Вот так я выполнял указания партии. Можно было, конечно, взять и посадить, «накопать» и прочее. Зачем? Больше, сколько был у власти Марисов, никаких вопросов не было. Ни он, ни другие секретари мне никаких указаний не давали. Можно вспомнить Ленина, который говорил, что «закон – это мера политическая, это политика». В этом смысле можно сказать –         я делал свою политику: проводил в жизнь политику партии и правительства через закон. Причем независимо от чинов, рангов и должностей – закон обязателен к исполнению для всех.                  У меня свое кредо на этот счет: «Не знаешь, как поступить – поступай по закону!» Всегда будешь прав. Естественно, какие-то компромиссы были, но подменять законность целесообразностью нельзя. Закон торжествует тогда, когда торжествует и справедливость.

– Вы работали и в советские времена, и в перестроечные, и в нынешние. Когда было большее давление со стороны власть предержащих на прокуратуру?

– Желающие покомандовать были во все времена. И в нынешние – тоже. Дело в том, что изменилась ситуация. Если раньше ни обком, ни Совет Министров Удмуртии не были поднадзорны прокуратуре, то с определенного времени прокуроры стали осуществлять надзор за органами государственной власти и управления. Поэтому председателю правительства позвонить прокурору и сказать «ты там сделай вот так» негоже было. Я б его куда подальше, извините, послал и сказал: «Ты командуй другими, я не твой министр.          Я представляю интересы государства и закона в Удмуртской Республике».         С этой точки зрения было легче.            С другой стороны, стало и сложнее, потому что принимать решения и соответственно брать всю ответственность приходится на себя. Я ведь не мог по любому вопросу звонить тому же Степанкову, Илюшенко, Скуратову и кричать: «Помогите!»

– Вы уже четыре года в отставке. Не скучаете по прокуратуре?

– Отдать сорок лет служению закону и не скучать – наверное, я бы покривил душой. Конечно, я отслеживаю в рамках дозволенного законом то, что происходит в прокуратуре. Если успех – радуюсь, если «прокол» – так же переживаю, как и в свое время.

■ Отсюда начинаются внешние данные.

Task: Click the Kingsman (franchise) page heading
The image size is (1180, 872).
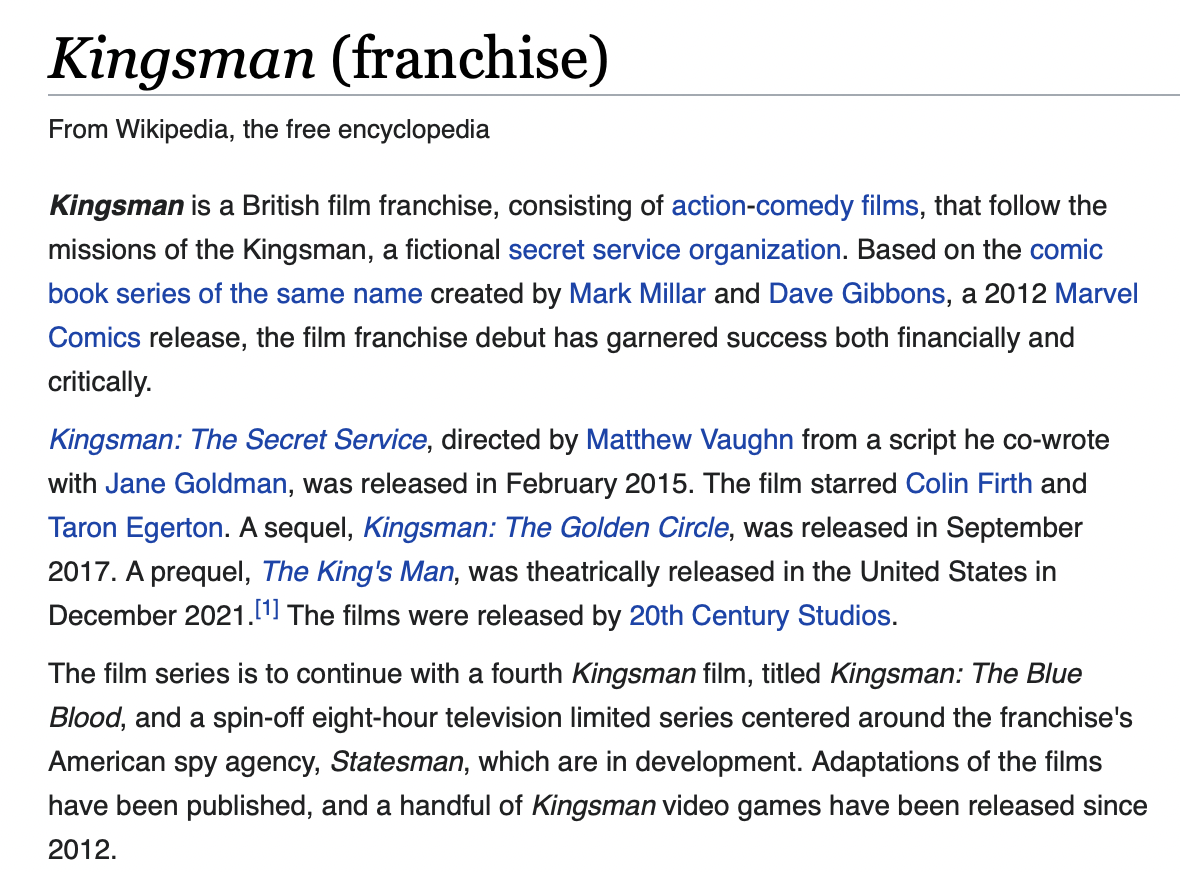Action: 329,58
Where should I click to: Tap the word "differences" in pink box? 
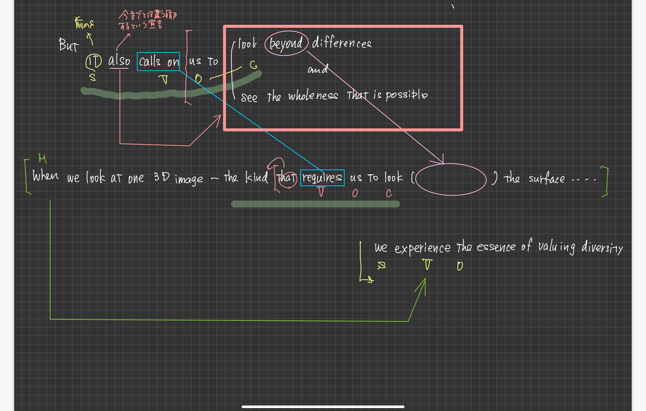coord(342,43)
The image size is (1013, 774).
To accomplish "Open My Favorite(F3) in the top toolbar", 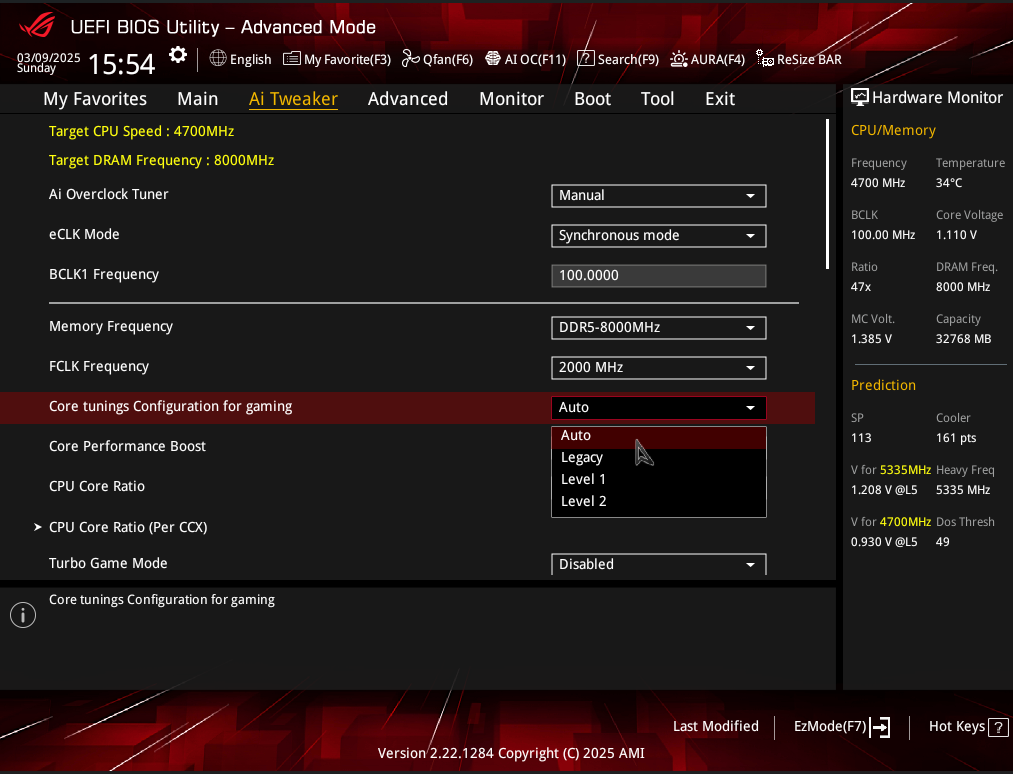I will tap(337, 59).
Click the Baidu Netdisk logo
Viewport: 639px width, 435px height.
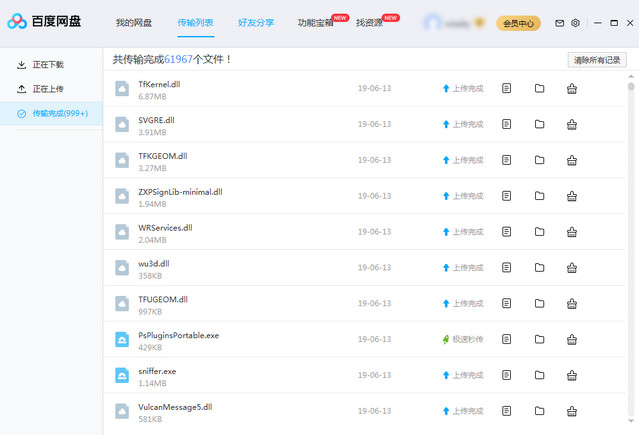tap(46, 22)
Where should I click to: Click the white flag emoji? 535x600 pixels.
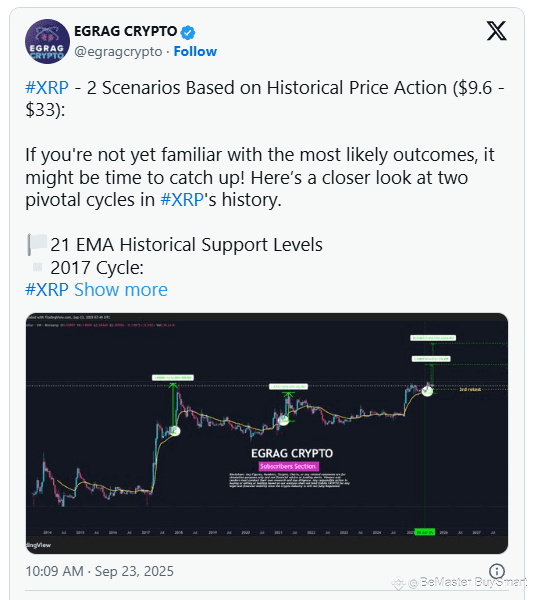(37, 244)

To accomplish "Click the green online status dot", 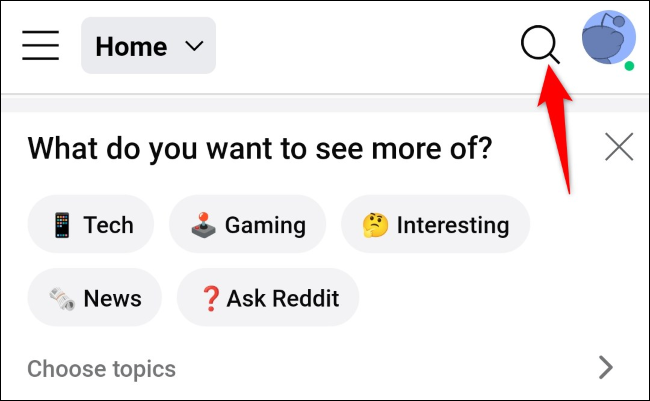I will coord(629,66).
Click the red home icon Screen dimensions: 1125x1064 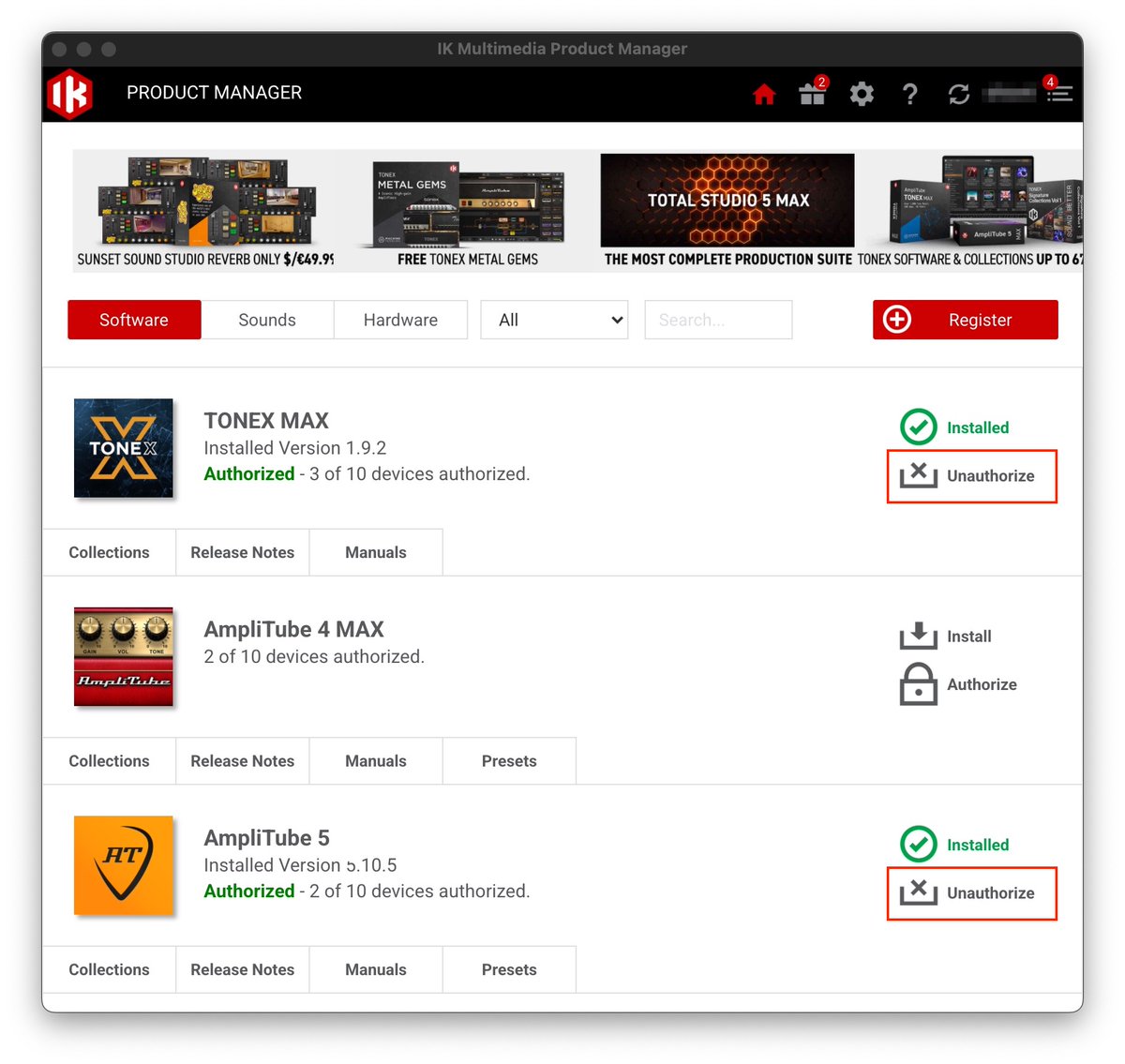[764, 94]
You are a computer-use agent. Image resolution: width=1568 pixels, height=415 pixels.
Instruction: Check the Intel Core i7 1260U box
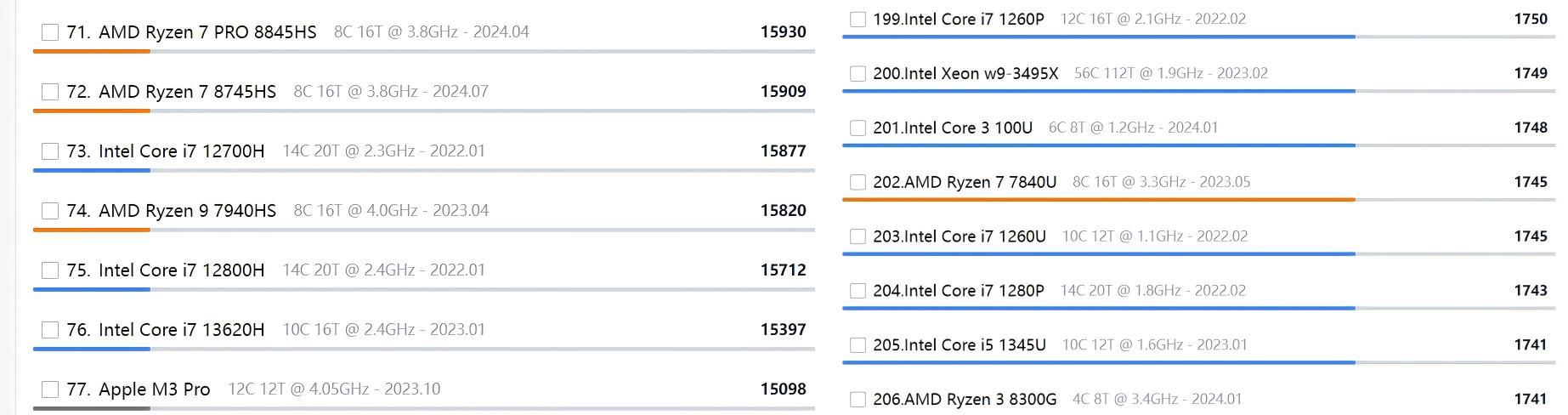point(858,236)
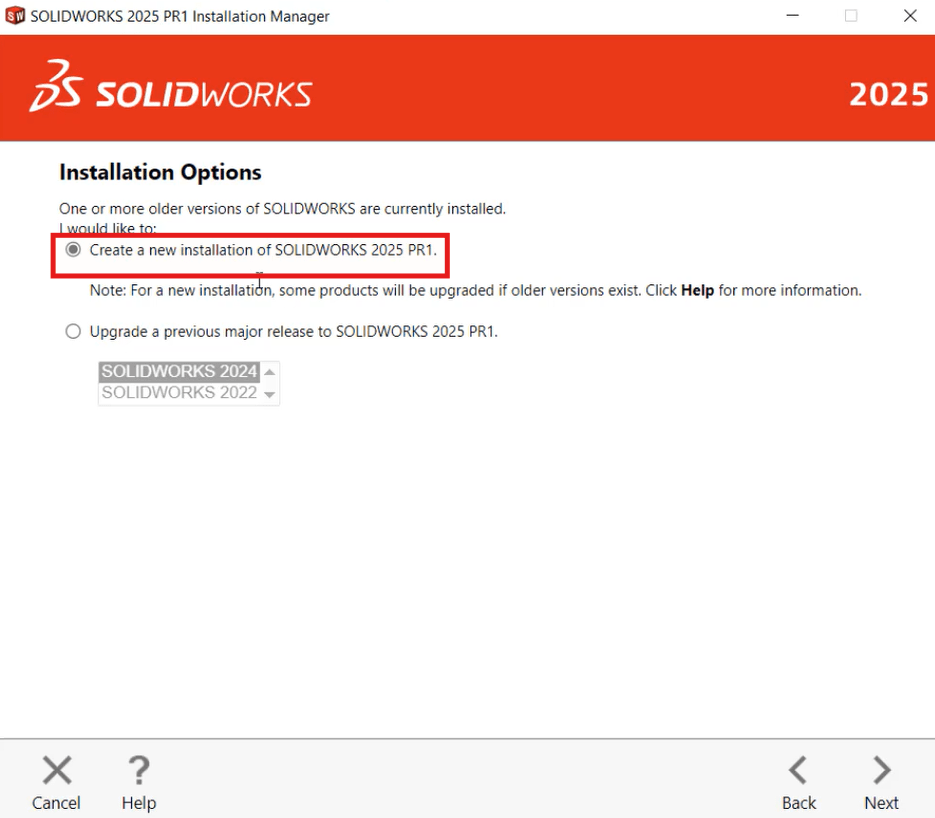This screenshot has width=935, height=818.
Task: Click the up arrow on version list
Action: 269,371
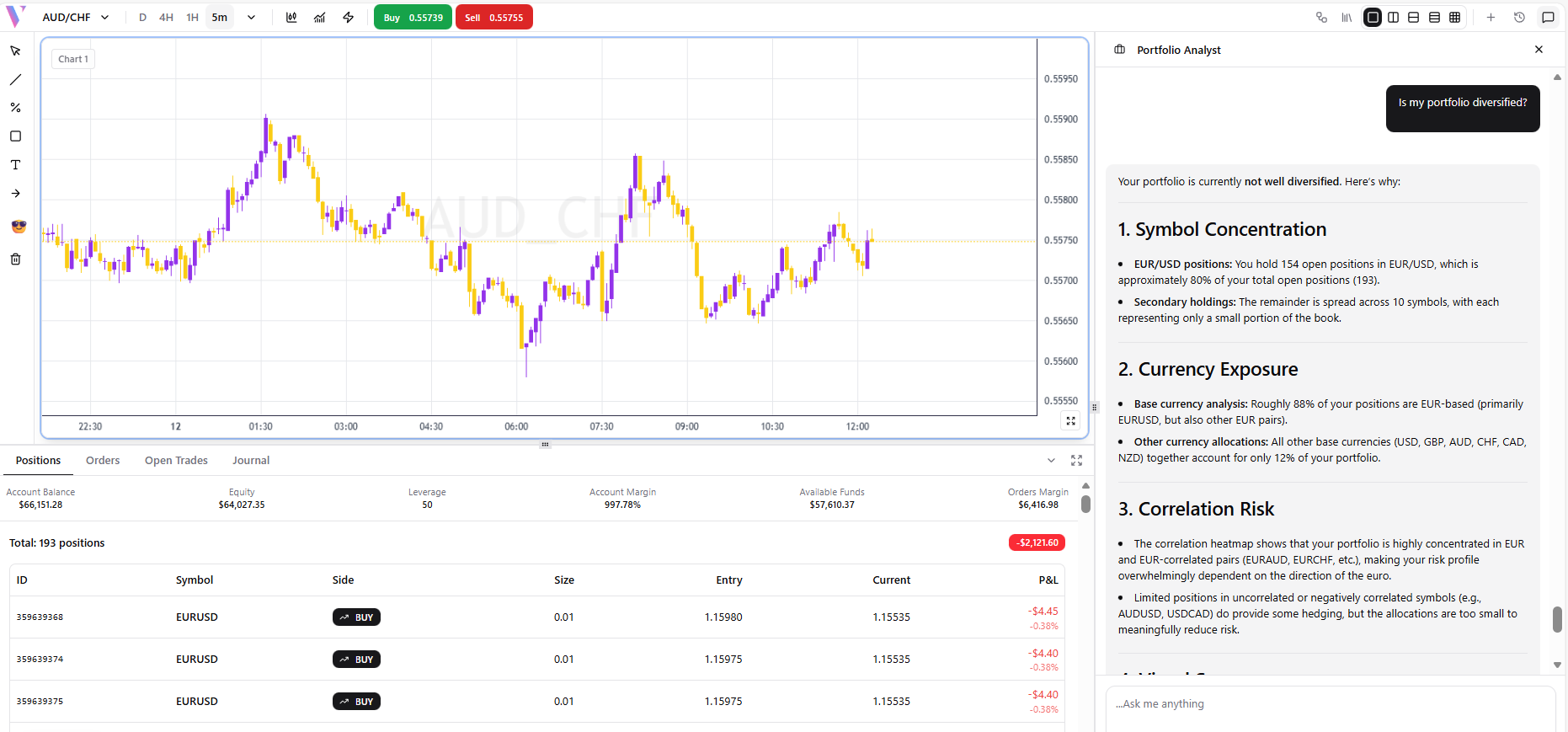Click the trash icon to delete drawings

(x=15, y=259)
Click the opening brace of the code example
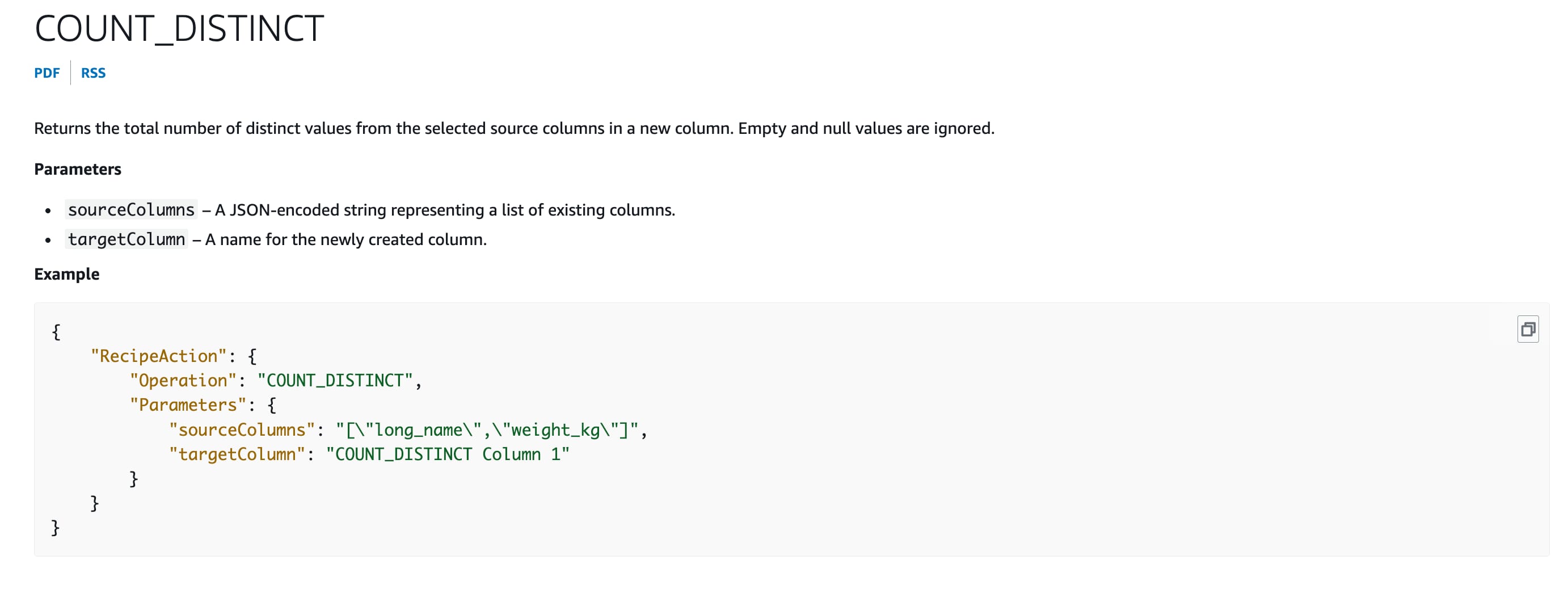1568x590 pixels. (56, 332)
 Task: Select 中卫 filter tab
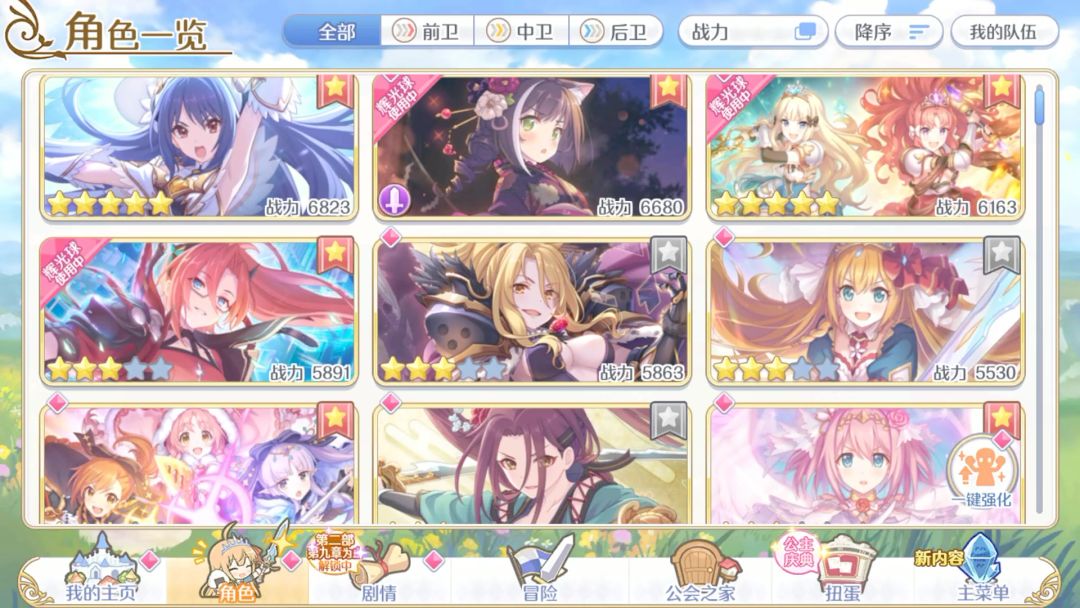pos(521,32)
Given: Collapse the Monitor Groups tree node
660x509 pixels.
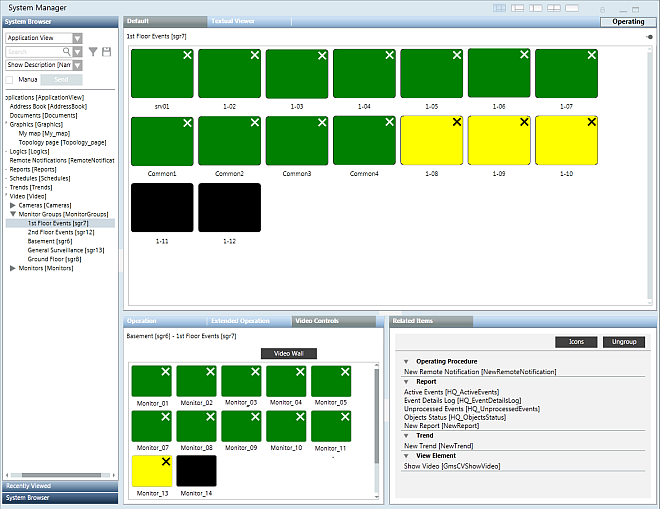Looking at the screenshot, I should tap(11, 213).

Для меня сложно перерезать эту пуповину, просто невозможно. Я весь пропитан духом прокуратуры.

– Перефразируя известную фразу – трудно быть прокурором?

– Прокуратура обладала громадными властными полномочиями, и если нечестно исполнять свой служебный долг, предать забвению и нравственные, и морально-этические моменты, то можно было сломать любую личность, любого человека. И я, откровенно говоря, рад и горд, что у нас не было злоупотреблений властными полномочиями в большом масштабе и мы защищали интересы граждан. Может быть поэтому люди, которым нам удалось спасти жизнь, здоровье, честь, были благодарны работникам прокуратуры. Они были тогда и, я знаю, есть и сейчас.